## BRIEF
Your answer should consist solely of the lines from the first line of the data through the line with "Close the スタッフ追加", each reproduced exactly.

## DATA TO USE

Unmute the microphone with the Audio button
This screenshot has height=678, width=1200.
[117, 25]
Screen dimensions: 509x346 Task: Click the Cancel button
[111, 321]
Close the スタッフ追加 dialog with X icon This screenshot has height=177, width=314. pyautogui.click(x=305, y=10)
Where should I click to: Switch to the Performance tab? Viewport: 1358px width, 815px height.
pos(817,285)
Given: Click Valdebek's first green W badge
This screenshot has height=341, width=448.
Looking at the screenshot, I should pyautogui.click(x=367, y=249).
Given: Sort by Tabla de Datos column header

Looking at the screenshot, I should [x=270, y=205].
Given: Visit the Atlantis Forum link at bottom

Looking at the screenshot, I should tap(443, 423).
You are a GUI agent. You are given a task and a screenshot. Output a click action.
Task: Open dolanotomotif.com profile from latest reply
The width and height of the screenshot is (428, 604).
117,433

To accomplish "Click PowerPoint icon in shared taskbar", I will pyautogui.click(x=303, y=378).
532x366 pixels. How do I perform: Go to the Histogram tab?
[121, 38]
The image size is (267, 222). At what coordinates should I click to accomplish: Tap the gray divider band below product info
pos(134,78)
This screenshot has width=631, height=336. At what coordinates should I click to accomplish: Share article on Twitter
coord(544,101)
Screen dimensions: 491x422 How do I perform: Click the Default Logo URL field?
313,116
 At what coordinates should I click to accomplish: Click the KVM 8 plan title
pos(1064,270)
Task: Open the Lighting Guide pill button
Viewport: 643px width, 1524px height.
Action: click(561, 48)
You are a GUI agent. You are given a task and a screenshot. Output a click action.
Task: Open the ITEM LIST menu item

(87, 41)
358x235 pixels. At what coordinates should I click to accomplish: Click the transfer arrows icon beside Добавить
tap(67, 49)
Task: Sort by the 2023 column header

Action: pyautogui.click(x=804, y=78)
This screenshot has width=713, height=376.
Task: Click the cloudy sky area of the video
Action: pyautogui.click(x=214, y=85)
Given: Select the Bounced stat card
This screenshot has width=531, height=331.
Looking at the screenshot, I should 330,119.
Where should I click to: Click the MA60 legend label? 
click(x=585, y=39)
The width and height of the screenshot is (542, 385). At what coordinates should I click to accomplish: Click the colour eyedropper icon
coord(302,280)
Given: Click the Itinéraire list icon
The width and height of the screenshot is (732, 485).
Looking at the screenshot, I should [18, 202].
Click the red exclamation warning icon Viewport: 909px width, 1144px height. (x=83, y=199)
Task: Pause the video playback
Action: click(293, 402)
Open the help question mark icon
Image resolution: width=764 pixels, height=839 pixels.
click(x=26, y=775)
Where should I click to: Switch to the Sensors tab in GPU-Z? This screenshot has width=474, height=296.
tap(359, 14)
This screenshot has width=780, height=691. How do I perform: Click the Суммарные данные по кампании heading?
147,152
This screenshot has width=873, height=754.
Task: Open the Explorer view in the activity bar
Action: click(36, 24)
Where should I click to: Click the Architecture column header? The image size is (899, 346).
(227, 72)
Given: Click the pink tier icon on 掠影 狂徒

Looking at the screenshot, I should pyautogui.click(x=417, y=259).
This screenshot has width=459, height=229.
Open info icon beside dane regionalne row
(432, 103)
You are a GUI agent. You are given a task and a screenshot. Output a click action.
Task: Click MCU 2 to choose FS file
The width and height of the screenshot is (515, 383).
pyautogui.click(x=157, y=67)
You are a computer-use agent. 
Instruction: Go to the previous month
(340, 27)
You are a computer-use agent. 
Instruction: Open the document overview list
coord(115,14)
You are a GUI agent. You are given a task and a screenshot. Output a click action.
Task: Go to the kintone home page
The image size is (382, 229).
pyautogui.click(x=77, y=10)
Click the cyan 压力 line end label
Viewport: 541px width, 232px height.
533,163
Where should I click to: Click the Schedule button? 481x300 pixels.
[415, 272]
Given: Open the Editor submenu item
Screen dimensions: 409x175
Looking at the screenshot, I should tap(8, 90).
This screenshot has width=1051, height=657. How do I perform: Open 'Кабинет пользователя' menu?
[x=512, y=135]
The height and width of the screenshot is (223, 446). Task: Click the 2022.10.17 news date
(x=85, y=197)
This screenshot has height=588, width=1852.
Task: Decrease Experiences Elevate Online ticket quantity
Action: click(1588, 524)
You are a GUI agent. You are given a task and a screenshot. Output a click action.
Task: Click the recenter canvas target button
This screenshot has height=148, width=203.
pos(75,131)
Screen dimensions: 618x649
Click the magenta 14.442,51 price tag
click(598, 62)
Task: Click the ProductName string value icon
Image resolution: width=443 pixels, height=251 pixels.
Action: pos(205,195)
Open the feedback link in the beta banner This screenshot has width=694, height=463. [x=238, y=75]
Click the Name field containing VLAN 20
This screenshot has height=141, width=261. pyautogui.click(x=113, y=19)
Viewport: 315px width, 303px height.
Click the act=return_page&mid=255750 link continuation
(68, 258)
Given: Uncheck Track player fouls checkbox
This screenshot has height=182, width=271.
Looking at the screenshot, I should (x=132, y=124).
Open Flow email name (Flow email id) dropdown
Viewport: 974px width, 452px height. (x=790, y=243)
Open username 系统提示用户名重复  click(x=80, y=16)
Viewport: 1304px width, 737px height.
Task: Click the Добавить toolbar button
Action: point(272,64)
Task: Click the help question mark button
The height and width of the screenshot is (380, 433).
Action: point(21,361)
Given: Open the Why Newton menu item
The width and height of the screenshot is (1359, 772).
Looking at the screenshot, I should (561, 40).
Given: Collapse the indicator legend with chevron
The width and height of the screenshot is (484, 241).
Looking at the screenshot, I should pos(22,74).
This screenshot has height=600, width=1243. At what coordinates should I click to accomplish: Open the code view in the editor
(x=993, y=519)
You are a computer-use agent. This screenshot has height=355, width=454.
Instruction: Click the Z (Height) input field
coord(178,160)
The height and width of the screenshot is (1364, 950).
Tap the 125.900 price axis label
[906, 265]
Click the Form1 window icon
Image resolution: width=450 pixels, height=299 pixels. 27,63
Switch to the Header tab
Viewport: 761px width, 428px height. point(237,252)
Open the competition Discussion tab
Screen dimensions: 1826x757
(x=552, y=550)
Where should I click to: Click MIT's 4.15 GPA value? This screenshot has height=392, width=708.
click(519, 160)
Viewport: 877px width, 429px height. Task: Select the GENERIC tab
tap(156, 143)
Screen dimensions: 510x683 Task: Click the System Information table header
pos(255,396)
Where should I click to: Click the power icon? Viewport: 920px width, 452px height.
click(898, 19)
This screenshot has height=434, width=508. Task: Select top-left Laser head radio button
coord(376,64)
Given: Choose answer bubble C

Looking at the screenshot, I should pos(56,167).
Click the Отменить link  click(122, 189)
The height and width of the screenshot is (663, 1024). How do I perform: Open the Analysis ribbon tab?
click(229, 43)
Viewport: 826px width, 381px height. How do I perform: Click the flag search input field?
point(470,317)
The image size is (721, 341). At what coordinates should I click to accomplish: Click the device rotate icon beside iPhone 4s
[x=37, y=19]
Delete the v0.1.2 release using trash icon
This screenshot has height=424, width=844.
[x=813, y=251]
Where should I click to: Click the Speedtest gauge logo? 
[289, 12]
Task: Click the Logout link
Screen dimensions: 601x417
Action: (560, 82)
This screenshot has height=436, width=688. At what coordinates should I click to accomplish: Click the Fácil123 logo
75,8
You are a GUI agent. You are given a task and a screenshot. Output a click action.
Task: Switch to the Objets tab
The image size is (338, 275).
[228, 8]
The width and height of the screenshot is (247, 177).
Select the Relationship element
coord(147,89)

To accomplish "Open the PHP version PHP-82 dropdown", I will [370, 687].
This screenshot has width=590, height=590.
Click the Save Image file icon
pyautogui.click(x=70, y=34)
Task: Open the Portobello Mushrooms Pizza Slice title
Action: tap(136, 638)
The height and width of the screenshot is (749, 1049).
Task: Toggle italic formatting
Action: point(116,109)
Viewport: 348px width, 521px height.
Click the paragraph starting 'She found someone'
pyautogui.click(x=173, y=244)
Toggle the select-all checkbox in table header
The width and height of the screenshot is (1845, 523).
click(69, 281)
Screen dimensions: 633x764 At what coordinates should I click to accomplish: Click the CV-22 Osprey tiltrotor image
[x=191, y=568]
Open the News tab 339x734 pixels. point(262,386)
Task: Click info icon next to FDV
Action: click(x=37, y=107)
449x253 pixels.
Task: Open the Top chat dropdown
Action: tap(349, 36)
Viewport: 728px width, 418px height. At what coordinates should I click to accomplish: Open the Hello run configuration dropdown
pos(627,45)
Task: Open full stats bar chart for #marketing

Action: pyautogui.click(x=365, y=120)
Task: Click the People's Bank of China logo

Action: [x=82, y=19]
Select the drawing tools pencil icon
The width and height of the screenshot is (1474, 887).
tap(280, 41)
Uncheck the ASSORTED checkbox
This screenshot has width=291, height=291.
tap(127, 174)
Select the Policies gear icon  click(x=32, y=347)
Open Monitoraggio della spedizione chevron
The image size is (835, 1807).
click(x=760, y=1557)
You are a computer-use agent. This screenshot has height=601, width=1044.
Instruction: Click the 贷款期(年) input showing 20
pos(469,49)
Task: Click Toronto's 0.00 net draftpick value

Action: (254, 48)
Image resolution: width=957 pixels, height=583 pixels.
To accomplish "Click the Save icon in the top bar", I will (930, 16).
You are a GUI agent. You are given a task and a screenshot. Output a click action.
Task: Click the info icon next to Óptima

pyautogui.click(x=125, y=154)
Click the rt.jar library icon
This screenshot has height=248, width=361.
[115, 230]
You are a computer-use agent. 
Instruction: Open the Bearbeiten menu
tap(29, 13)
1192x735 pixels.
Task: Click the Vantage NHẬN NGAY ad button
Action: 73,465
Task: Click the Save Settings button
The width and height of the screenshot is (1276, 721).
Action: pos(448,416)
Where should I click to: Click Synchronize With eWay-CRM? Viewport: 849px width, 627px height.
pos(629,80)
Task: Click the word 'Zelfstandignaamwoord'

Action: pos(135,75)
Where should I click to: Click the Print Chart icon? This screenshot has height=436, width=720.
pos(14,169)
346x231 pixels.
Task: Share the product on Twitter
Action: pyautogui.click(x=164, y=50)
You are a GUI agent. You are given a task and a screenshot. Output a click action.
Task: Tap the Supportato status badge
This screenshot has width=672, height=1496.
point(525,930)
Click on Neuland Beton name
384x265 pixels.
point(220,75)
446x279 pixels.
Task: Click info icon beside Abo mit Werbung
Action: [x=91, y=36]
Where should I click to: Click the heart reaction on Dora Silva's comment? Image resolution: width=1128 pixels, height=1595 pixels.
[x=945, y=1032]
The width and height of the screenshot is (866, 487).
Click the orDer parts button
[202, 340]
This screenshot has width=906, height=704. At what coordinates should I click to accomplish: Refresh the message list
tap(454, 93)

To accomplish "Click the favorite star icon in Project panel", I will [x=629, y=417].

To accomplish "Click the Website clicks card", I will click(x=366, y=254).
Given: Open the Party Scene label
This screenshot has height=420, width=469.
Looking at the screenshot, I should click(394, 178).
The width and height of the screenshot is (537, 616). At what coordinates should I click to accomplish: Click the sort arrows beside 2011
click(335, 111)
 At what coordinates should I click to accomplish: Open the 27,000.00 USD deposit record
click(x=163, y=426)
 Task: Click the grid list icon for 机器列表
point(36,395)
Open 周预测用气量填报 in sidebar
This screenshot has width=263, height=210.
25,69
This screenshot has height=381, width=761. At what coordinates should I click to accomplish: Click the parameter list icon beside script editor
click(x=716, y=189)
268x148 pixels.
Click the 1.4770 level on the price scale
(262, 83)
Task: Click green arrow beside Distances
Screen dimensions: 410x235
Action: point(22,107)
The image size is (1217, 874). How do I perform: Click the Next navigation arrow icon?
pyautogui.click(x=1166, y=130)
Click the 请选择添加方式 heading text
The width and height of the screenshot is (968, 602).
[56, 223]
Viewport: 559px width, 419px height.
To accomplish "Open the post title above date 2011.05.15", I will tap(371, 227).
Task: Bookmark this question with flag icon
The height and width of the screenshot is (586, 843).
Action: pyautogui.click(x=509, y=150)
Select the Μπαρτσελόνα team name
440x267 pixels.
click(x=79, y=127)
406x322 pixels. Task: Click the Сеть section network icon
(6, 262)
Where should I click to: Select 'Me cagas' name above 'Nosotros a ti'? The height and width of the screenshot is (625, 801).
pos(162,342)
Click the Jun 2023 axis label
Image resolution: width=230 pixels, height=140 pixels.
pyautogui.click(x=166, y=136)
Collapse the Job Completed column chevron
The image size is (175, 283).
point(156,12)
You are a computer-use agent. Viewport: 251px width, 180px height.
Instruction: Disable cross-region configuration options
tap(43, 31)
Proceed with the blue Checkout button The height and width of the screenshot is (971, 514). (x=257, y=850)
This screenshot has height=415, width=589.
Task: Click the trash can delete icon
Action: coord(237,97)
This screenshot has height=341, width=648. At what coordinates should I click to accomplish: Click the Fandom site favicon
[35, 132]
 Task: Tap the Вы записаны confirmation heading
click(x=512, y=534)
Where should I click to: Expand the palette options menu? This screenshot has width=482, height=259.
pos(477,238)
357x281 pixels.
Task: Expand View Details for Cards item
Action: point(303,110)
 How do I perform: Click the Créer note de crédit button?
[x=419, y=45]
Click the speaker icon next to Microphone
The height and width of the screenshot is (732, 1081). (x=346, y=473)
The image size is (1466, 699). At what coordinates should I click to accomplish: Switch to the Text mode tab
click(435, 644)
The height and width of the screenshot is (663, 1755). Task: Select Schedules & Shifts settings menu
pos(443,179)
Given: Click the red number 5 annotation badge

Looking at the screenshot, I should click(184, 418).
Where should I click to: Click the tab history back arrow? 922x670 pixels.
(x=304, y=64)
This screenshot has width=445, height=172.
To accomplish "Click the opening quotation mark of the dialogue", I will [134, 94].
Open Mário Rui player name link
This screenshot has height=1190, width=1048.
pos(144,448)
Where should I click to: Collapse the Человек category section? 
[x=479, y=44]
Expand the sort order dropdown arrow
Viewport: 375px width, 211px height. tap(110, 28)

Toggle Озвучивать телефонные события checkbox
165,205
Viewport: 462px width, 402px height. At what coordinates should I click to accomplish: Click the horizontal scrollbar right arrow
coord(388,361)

## YOUR RESPONSE
Unmute the microphone with the Audio button
This screenshot has height=678, width=1200.
[117, 25]
Screen dimensions: 509x346 Task: Click the Cancel button
[111, 321]
Close the スタッフ追加 dialog with X icon This screenshot has height=177, width=314. pyautogui.click(x=305, y=10)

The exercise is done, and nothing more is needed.